§ **Data entries**

◇ ◇ ◇ ◇ ◇ ◇ ◇

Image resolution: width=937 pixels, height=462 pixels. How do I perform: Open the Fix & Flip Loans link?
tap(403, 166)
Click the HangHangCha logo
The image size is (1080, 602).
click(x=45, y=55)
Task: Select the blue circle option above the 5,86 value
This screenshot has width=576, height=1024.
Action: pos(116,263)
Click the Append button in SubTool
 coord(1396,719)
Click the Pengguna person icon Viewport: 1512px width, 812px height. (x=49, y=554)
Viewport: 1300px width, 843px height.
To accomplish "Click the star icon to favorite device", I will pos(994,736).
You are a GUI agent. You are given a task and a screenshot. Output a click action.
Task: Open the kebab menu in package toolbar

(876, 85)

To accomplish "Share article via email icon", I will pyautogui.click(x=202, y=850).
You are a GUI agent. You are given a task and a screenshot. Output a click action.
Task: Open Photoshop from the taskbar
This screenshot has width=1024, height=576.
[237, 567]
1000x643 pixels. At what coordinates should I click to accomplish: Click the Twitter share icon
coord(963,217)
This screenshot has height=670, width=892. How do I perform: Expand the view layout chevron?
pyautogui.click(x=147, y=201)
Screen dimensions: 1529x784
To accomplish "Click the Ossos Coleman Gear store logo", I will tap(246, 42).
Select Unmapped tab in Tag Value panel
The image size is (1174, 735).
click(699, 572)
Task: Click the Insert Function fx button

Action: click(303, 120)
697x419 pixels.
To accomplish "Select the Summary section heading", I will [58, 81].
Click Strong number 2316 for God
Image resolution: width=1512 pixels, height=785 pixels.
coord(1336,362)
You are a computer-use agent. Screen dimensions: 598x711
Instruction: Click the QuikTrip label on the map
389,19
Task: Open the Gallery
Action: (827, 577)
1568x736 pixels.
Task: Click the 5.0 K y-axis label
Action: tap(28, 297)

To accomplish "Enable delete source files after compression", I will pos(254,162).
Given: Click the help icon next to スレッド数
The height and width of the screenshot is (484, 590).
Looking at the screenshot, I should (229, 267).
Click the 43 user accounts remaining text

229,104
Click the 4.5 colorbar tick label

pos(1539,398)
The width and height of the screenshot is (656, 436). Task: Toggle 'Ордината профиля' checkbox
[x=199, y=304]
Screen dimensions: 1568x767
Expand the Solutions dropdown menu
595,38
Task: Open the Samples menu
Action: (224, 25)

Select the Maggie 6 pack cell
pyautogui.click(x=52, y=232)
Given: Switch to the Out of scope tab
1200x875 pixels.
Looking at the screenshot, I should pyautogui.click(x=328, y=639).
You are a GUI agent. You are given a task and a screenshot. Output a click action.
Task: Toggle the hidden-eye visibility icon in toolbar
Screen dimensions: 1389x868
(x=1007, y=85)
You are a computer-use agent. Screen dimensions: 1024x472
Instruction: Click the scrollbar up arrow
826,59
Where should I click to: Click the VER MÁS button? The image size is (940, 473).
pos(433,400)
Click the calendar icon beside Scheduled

◇ ◇ ◇ ◇ ◇ ◇ ◇

§ **YOUR GOAL**
The required answer is the line with "Task: Toggle the" plus every line after it to the end of the entries above, transcribed exactly.

§ **OUTPUT**
Task: Toggle the hidden-eye visibility icon in toolbar
Screen dimensions: 1389x868
(x=1007, y=85)
You are a computer-use agent. Screen dimensions: 1024x472
Instruction: Click the scrollbar up arrow
826,59
Where should I click to: Click the VER MÁS button? The image size is (940, 473).
pos(433,400)
Click the calendar icon beside Scheduled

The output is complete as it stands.